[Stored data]
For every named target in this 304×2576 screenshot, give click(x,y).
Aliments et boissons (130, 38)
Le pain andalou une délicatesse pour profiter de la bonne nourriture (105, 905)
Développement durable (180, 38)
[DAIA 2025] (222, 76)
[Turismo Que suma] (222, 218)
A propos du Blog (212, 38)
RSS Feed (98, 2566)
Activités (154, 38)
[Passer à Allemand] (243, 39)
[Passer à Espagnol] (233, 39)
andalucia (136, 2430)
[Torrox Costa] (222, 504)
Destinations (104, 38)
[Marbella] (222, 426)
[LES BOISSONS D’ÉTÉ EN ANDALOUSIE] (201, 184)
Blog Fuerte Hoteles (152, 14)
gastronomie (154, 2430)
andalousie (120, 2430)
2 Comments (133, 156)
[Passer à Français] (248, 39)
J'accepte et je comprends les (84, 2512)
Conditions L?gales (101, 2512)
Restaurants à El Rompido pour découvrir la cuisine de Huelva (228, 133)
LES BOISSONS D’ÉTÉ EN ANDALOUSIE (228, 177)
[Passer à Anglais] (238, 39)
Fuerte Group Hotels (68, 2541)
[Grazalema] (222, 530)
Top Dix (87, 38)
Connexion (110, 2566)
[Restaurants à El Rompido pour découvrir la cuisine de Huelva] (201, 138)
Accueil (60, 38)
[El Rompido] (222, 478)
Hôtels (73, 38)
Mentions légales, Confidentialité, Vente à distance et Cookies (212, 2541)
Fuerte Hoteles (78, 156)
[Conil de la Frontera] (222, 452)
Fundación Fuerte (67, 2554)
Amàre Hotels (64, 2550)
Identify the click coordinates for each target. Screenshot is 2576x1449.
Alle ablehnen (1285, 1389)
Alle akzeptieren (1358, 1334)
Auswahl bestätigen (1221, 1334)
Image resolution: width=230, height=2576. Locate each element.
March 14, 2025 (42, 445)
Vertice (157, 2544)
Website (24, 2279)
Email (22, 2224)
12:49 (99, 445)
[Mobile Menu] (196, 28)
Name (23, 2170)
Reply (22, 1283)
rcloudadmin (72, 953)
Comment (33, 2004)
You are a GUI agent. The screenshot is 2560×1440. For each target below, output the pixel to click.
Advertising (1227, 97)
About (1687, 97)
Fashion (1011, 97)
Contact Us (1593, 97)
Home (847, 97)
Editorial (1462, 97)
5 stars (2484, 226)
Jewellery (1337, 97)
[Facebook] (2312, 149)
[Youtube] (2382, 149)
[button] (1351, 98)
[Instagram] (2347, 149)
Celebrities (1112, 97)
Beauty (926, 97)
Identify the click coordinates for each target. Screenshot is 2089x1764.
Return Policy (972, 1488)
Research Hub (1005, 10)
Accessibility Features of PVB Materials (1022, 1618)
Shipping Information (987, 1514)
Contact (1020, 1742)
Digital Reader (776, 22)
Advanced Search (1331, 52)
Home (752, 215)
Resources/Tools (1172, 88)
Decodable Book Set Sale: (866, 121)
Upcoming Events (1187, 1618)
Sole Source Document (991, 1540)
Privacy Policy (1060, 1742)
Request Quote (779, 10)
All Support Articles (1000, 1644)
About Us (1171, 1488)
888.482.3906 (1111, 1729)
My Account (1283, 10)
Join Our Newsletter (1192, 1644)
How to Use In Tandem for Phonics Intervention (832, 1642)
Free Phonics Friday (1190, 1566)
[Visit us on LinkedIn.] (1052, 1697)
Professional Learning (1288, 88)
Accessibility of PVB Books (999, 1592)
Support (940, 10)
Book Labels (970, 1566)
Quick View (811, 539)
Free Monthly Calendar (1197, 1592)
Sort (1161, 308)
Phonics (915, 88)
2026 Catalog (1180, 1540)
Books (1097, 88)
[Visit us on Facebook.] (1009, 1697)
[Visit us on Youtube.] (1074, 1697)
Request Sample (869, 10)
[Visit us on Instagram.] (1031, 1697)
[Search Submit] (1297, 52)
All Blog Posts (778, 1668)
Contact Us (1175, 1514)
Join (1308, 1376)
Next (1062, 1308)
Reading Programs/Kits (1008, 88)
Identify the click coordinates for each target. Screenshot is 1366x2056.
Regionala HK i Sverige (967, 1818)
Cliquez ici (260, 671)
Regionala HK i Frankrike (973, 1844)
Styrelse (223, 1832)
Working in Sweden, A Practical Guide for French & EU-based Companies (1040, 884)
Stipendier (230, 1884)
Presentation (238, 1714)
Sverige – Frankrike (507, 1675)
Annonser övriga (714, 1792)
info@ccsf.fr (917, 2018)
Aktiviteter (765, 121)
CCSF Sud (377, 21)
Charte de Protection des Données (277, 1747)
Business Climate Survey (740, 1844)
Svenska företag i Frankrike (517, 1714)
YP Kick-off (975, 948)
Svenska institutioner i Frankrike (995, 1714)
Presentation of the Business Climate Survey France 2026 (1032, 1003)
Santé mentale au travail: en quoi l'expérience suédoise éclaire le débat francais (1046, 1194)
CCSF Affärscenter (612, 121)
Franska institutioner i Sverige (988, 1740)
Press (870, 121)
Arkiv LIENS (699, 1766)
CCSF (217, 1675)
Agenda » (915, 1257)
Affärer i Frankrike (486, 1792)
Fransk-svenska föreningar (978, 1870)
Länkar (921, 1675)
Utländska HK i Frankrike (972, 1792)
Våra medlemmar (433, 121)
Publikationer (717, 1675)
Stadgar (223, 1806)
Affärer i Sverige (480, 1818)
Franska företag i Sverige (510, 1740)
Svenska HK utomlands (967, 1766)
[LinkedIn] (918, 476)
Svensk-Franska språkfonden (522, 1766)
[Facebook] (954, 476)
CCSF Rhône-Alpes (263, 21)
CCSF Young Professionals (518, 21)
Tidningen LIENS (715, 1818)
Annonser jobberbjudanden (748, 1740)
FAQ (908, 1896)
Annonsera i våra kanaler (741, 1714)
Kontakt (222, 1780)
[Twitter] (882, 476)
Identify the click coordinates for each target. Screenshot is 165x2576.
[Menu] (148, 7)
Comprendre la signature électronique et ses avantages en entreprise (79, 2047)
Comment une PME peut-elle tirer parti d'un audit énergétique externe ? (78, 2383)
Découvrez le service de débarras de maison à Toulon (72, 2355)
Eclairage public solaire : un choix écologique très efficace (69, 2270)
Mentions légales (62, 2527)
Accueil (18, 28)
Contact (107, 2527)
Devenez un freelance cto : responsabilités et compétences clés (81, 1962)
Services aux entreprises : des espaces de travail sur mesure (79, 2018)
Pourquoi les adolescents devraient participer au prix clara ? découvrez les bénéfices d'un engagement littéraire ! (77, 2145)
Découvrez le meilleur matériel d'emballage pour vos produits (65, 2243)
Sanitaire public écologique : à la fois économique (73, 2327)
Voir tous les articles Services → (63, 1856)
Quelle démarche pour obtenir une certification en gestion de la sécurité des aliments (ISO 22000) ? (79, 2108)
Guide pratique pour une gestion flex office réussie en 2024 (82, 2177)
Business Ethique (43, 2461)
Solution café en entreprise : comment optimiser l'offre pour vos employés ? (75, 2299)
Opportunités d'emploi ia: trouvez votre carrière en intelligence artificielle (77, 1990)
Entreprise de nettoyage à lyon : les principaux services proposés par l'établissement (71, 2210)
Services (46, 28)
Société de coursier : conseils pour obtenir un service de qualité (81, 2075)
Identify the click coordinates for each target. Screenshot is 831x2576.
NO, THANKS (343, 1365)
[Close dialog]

* ACTIVITY *
Going back over the entries above, copy word for word every line from the one that has "Svenska företag i Frankrike (517, 1714)" on through the one that has "[Twitter] (882, 476)".

* EXERCISE RESULT *
Svenska företag i Frankrike (517, 1714)
YP Kick-off (975, 948)
Svenska institutioner i Frankrike (995, 1714)
Presentation of the Business Climate Survey France 2026 (1032, 1003)
Santé mentale au travail: en quoi l'expérience suédoise éclaire le débat francais (1046, 1194)
CCSF Affärscenter (612, 121)
Franska institutioner i Sverige (988, 1740)
Press (870, 121)
Arkiv LIENS (699, 1766)
CCSF (217, 1675)
Agenda » (915, 1257)
Affärer i Frankrike (486, 1792)
Fransk-svenska föreningar (978, 1870)
Länkar (921, 1675)
Utländska HK i Frankrike (972, 1792)
Våra medlemmar (433, 121)
Publikationer (717, 1675)
Stadgar (223, 1806)
Affärer i Sverige (480, 1818)
Franska företag i Sverige (510, 1740)
Svenska HK utomlands (967, 1766)
[LinkedIn] (918, 476)
Svensk-Franska språkfonden (522, 1766)
[Facebook] (954, 476)
CCSF Rhône-Alpes (263, 21)
CCSF Young Professionals (518, 21)
Tidningen LIENS (715, 1818)
Annonser jobberbjudanden (748, 1740)
FAQ (908, 1896)
Annonsera i våra kanaler (741, 1714)
Kontakt (222, 1780)
[Twitter] (882, 476)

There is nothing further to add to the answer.